"Hiiiiiii, Jack," Bathin said into the phone, smiling. "It's Drucie."
She explained that the families were hungry. "Do you have any Santa Claus that want to give away the food?" she asked. A member of one of the families, a single mother of three who'd recently returned from a seasonal job picking apples in Delta to find that her food stamps had expired, was sitting in her office. "She is not naughty," Bathin added.
Johnson's organization had a spare $300, and he drove to Denver pledging to donate up to $100 to each family. A few hours later, Johnson, Bathin, Hae and members of all three families were at King Soopers. As the two mothers and one father piled oranges, potatoes, jumbo crates of eggs and huge sides of pork into their carts, Johnson added the prices on his cell phone's calculator. Bathin translated the amounts, doing the math so the families would know how much more they could spend.
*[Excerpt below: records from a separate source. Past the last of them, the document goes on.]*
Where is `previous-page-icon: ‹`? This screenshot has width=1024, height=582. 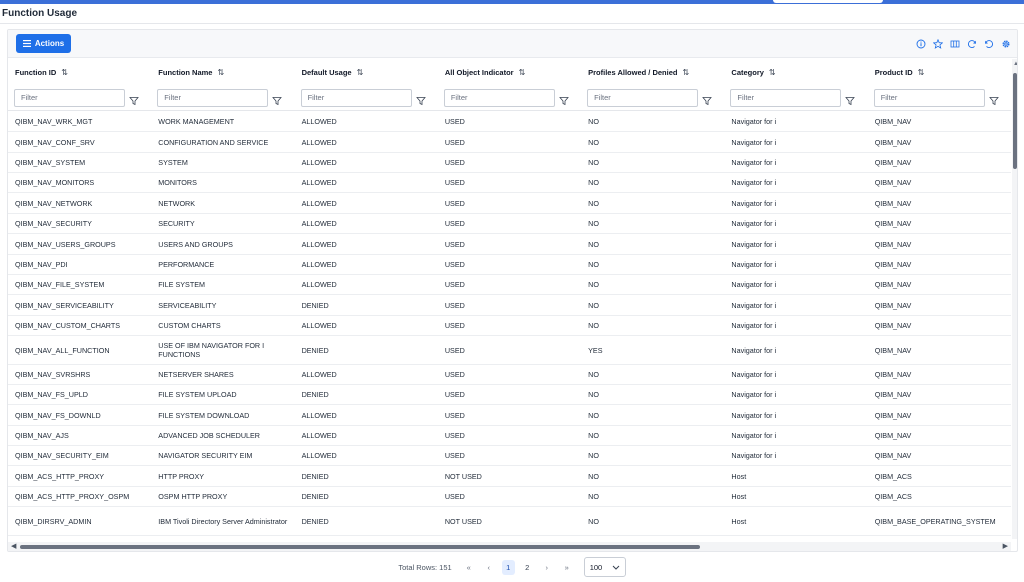 previous-page-icon: ‹ is located at coordinates (489, 567).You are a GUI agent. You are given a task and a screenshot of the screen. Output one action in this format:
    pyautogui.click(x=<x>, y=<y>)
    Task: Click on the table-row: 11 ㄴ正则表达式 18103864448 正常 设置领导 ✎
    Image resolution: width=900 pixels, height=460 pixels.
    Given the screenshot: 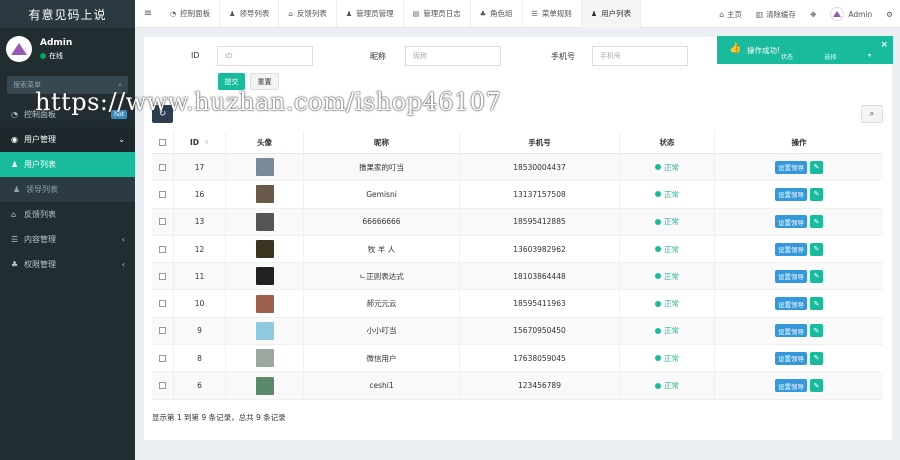 What is the action you would take?
    pyautogui.click(x=518, y=277)
    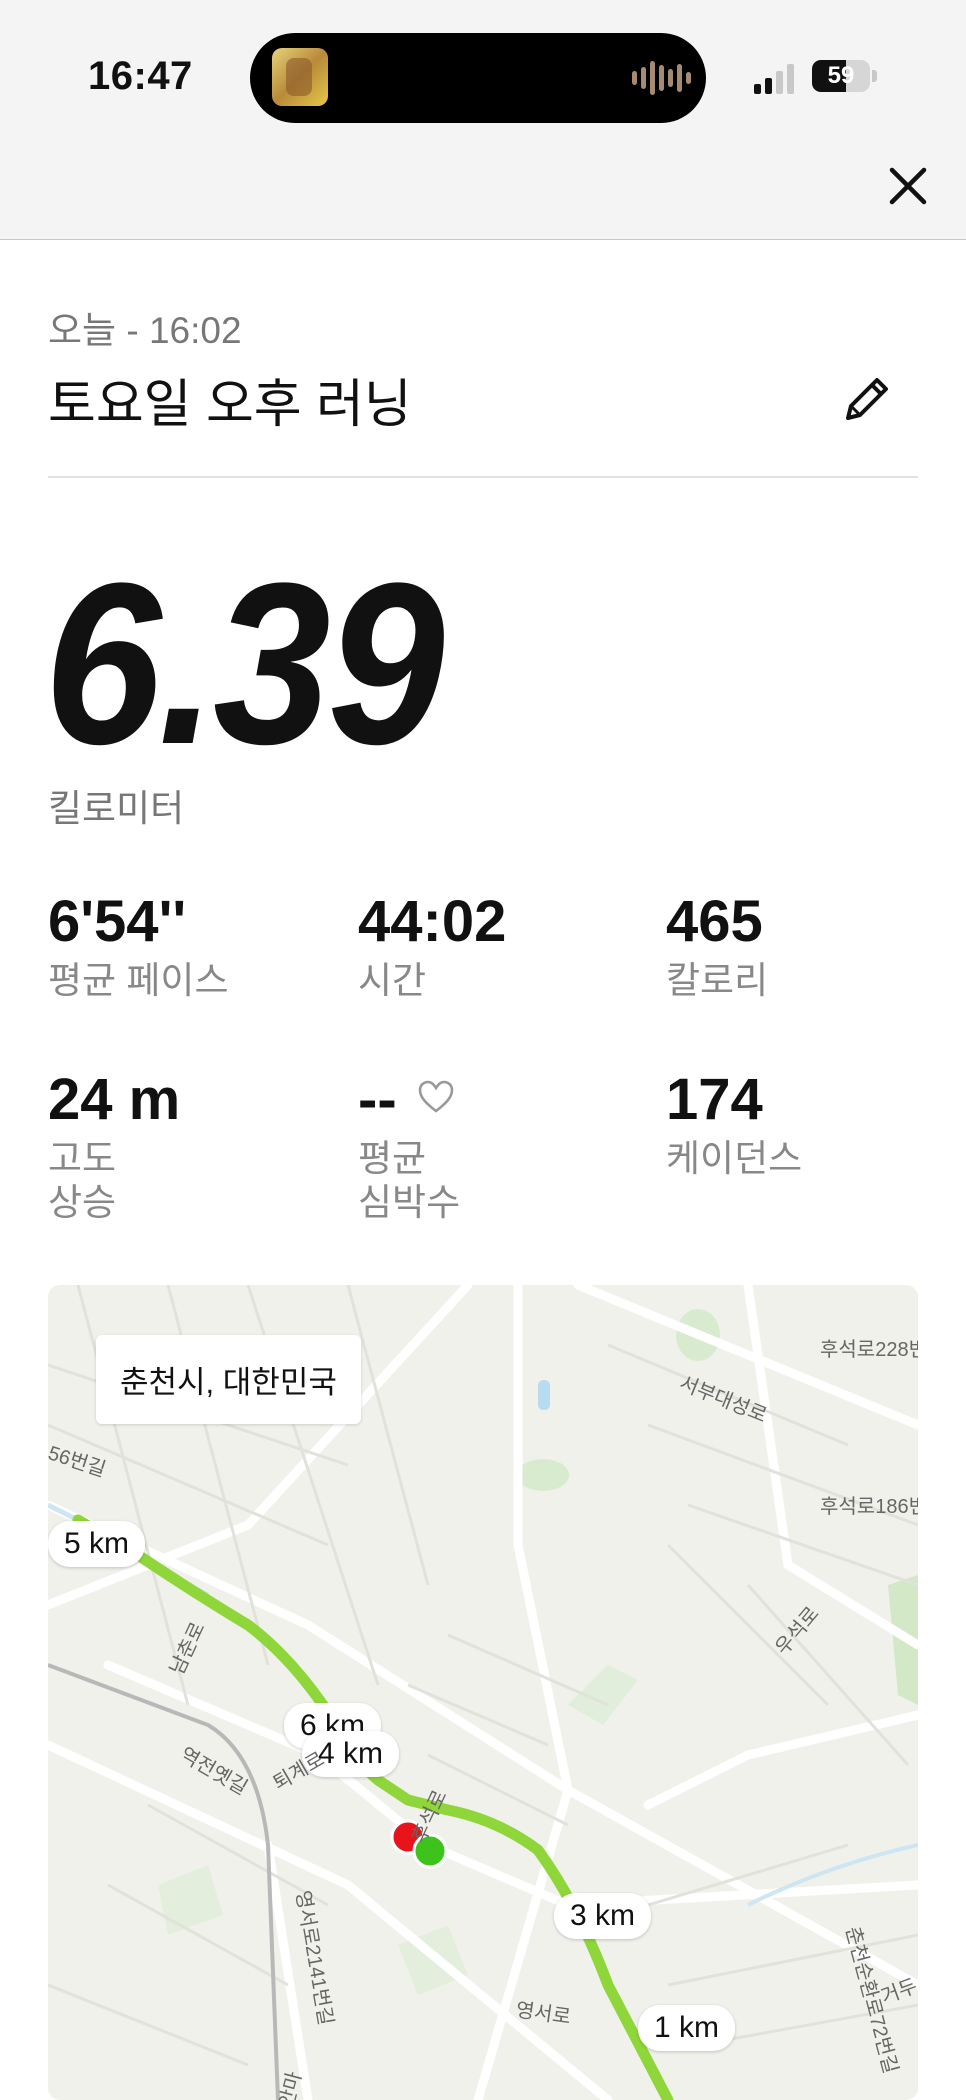 The image size is (966, 2100). I want to click on map-location-label: 춘천시, 대한민국, so click(228, 1380).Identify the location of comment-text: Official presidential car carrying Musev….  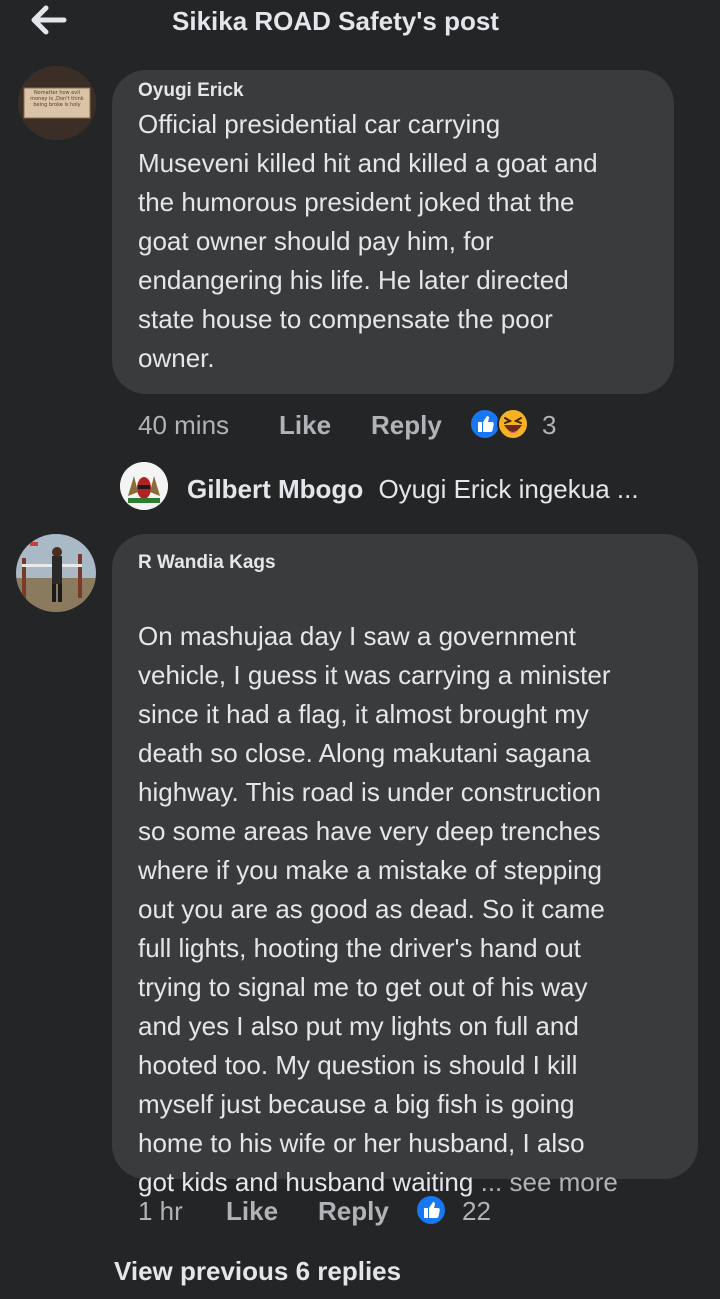
(368, 241). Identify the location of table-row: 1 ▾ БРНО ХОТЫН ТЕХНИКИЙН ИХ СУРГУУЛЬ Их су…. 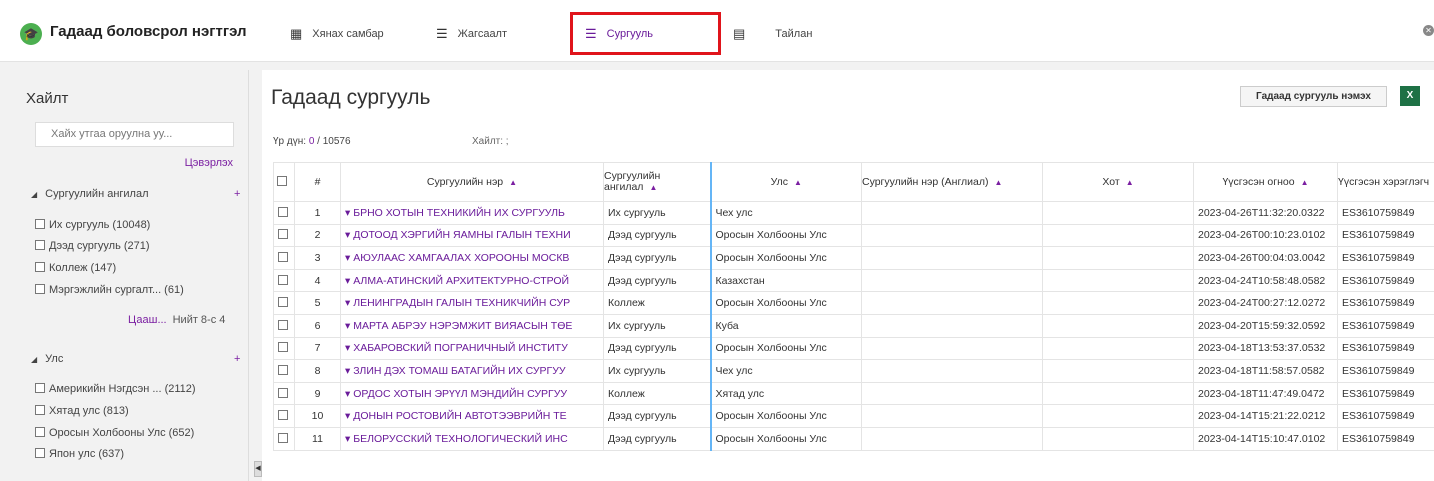
(854, 213).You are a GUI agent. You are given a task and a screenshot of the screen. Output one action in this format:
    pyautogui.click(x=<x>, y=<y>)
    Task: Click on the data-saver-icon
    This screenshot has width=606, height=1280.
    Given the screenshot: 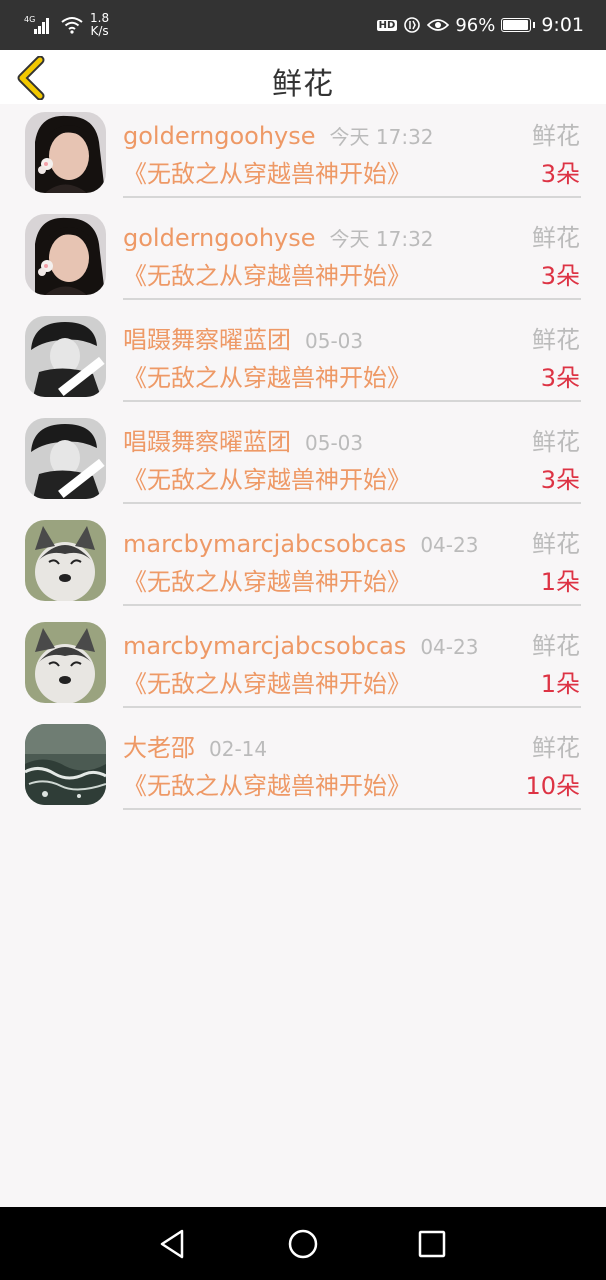 What is the action you would take?
    pyautogui.click(x=412, y=25)
    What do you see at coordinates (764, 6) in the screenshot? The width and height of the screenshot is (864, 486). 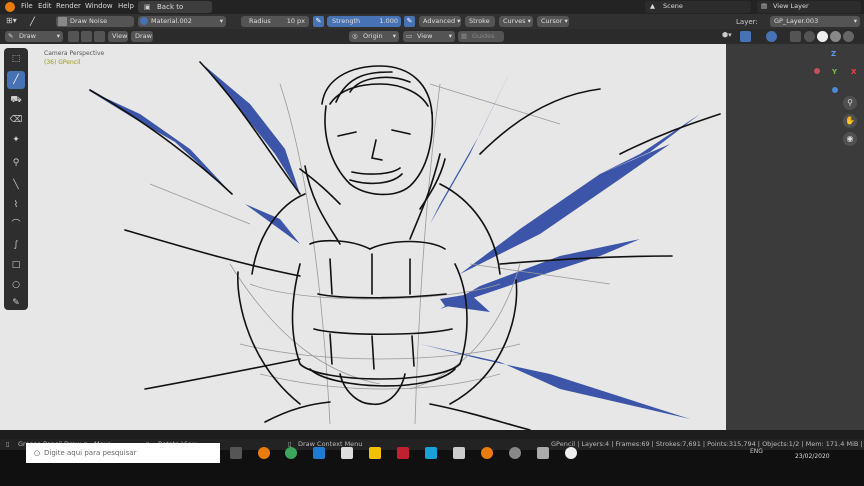 I see `layers-icon: ▤` at bounding box center [764, 6].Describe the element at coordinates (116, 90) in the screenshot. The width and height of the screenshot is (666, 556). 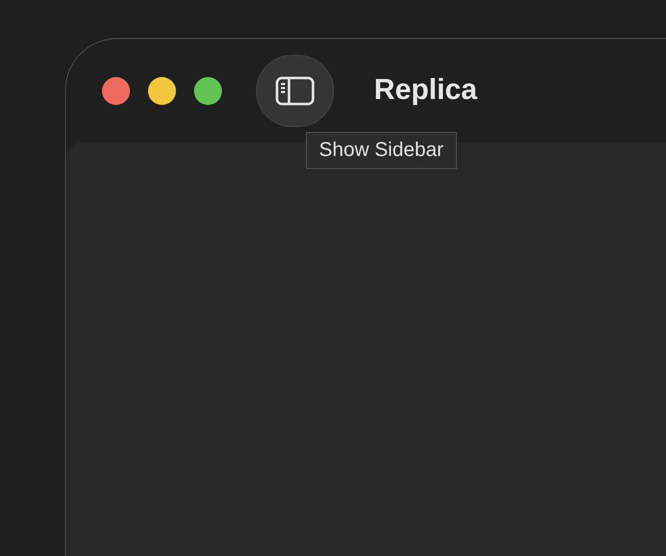
I see `close-button` at that location.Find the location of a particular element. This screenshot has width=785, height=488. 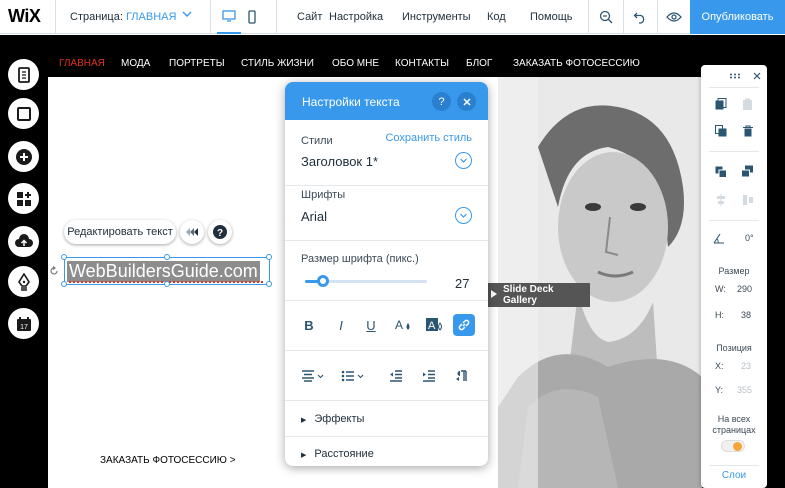

panel-help-button: ? is located at coordinates (442, 102).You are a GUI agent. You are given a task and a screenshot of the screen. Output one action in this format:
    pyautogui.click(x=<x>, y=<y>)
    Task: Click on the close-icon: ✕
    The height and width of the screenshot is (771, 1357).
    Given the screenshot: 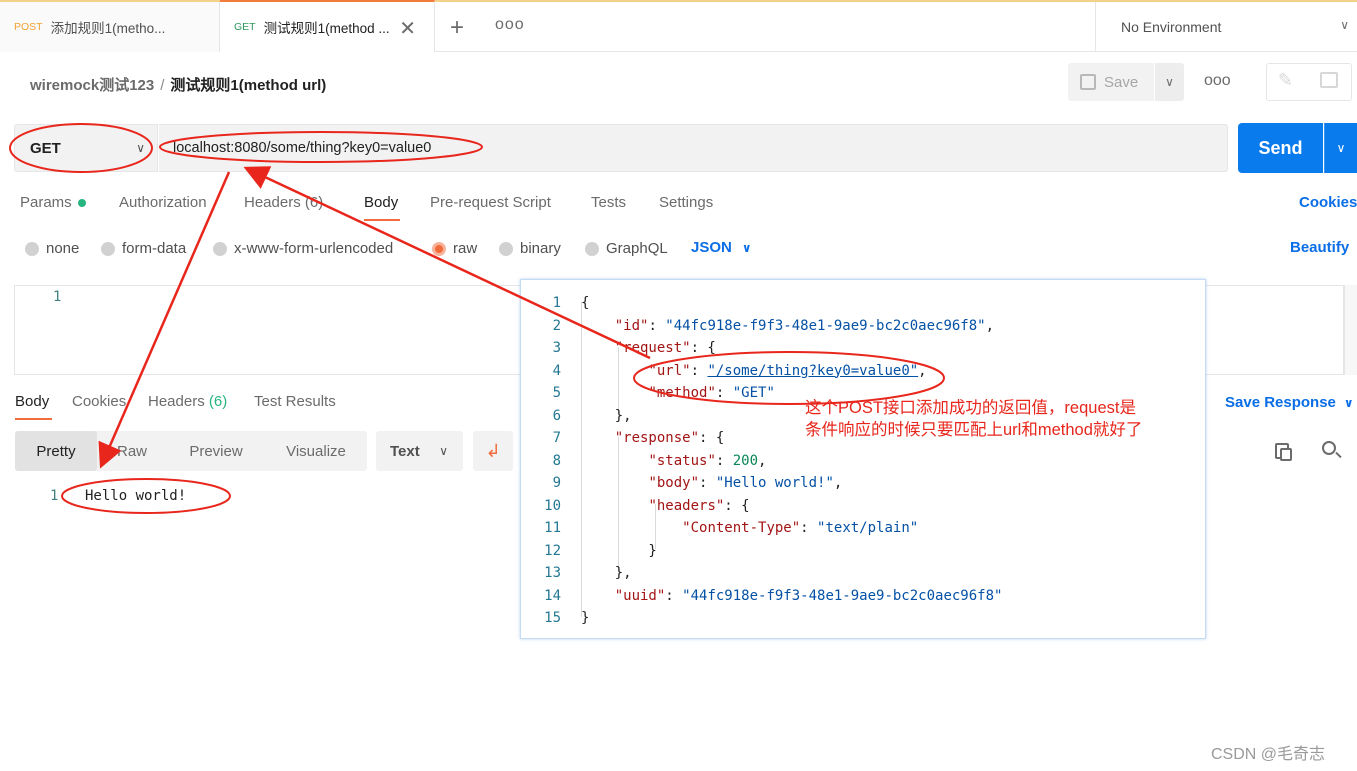 What is the action you would take?
    pyautogui.click(x=408, y=28)
    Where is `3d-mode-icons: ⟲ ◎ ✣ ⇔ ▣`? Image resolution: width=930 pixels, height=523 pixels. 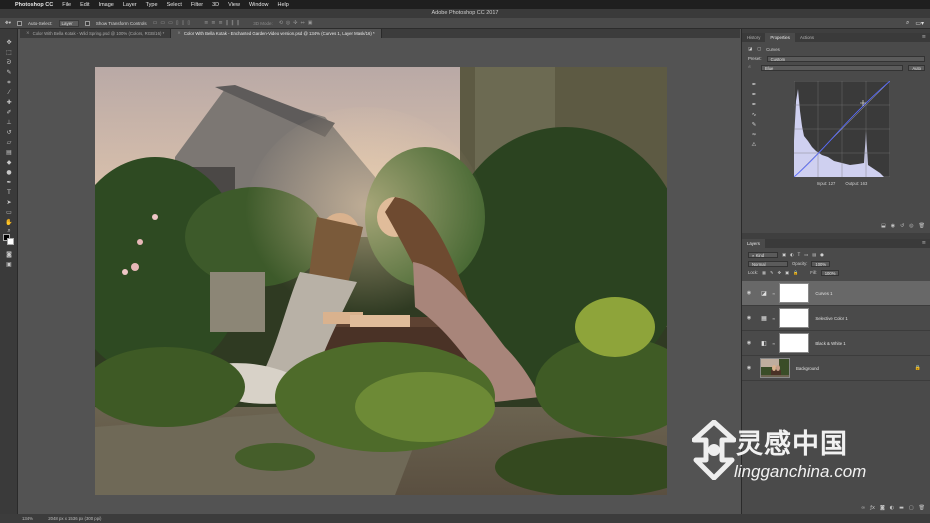
3d-mode-icons: ⟲ ◎ ✣ ⇔ ▣ is located at coordinates (296, 23).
It was a big to-do for a simple shopping trip, but something Johnson would be unable to do on his own.
In the checkout line, an overwhelmed cashier held up a plastic produce bag. "These are organic cucumbers," he said to Johnson. "Is that okay?"
"It's okay for now," Johnson said. "Next time," he told Bathin, "get regular cucumbers."
"They don't know the difference," she said. "I will have to teach them."
For now, at least, it's what she does best.